What you are asked to do:
Output every line of the rows below as a JSON list of strings, one string per line, and omit blank lines.
>> BEGIN Information shown
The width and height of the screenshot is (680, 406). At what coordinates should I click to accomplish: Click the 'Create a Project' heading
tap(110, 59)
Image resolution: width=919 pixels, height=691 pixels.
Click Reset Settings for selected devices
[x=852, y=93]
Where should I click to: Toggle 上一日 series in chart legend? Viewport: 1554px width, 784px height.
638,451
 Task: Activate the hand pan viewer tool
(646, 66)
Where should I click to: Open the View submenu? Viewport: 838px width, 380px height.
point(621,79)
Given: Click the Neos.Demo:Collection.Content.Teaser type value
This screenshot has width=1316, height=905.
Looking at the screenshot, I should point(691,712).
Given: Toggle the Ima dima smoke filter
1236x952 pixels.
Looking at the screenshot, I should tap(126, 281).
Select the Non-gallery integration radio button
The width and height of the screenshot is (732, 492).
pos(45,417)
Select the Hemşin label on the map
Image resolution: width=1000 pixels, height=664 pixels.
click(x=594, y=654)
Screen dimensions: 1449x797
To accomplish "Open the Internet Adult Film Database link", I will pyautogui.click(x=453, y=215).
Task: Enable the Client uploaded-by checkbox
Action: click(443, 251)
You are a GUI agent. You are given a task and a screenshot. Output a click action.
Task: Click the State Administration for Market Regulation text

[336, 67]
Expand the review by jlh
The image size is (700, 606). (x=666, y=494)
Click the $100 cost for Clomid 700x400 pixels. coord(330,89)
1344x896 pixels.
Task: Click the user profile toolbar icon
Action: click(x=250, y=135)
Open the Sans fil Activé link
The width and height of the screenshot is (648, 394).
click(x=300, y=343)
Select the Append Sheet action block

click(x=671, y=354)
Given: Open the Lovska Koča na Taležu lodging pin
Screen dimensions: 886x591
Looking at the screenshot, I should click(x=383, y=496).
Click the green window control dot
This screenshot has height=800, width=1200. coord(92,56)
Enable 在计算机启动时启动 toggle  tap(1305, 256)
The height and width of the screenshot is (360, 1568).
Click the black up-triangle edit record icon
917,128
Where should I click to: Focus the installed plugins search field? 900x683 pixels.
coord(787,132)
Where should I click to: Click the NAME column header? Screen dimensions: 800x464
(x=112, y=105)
>> END Information shown
Answer to the exercise:
[
  "The width and height of the screenshot is (680, 406). At what coordinates should I click to accomplish: Click the 'Create a Project' heading",
  "tap(110, 59)",
  "Image resolution: width=919 pixels, height=691 pixels.",
  "Click Reset Settings for selected devices",
  "[x=852, y=93]",
  "Where should I click to: Toggle 上一日 series in chart legend? Viewport: 1554px width, 784px height.",
  "638,451",
  " Task: Activate the hand pan viewer tool",
  "(646, 66)",
  "Where should I click to: Open the View submenu? Viewport: 838px width, 380px height.",
  "point(621,79)",
  "Given: Click the Neos.Demo:Collection.Content.Teaser type value",
  "This screenshot has width=1316, height=905.",
  "Looking at the screenshot, I should point(691,712).",
  "Given: Toggle the Ima dima smoke filter",
  "1236x952 pixels.",
  "Looking at the screenshot, I should tap(126, 281).",
  "Select the Non-gallery integration radio button",
  "The width and height of the screenshot is (732, 492).",
  "pos(45,417)",
  "Select the Hemşin label on the map",
  "Image resolution: width=1000 pixels, height=664 pixels.",
  "click(x=594, y=654)",
  "Screen dimensions: 1449x797",
  "To accomplish \"Open the Internet Adult Film Database link\", I will pyautogui.click(x=453, y=215).",
  "Task: Enable the Client uploaded-by checkbox",
  "Action: click(443, 251)",
  "You are a GUI agent. You are given a task and a screenshot. Output a click action.",
  "Task: Click the State Administration for Market Regulation text",
  "[336, 67]",
  "Expand the review by jlh",
  "The image size is (700, 606). (x=666, y=494)",
  "Click the $100 cost for Clomid 700x400 pixels. coord(330,89)",
  "1344x896 pixels.",
  "Task: Click the user profile toolbar icon",
  "Action: click(x=250, y=135)",
  "Open the Sans fil Activé link",
  "The width and height of the screenshot is (648, 394).",
  "click(x=300, y=343)",
  "Select the Append Sheet action block",
  "click(x=671, y=354)",
  "Given: Open the Lovska Koča na Taležu lodging pin",
  "Screen dimensions: 886x591",
  "Looking at the screenshot, I should click(x=383, y=496).",
  "Click the green window control dot",
  "This screenshot has height=800, width=1200. coord(92,56)",
  "Enable 在计算机启动时启动 toggle  tap(1305, 256)",
  "The height and width of the screenshot is (360, 1568).",
  "Click the black up-triangle edit record icon",
  "917,128",
  "Where should I click to: Focus the installed plugins search field? 900x683 pixels.",
  "coord(787,132)",
  "Where should I click to: Click the NAME column header? Screen dimensions: 800x464",
  "(x=112, y=105)"
]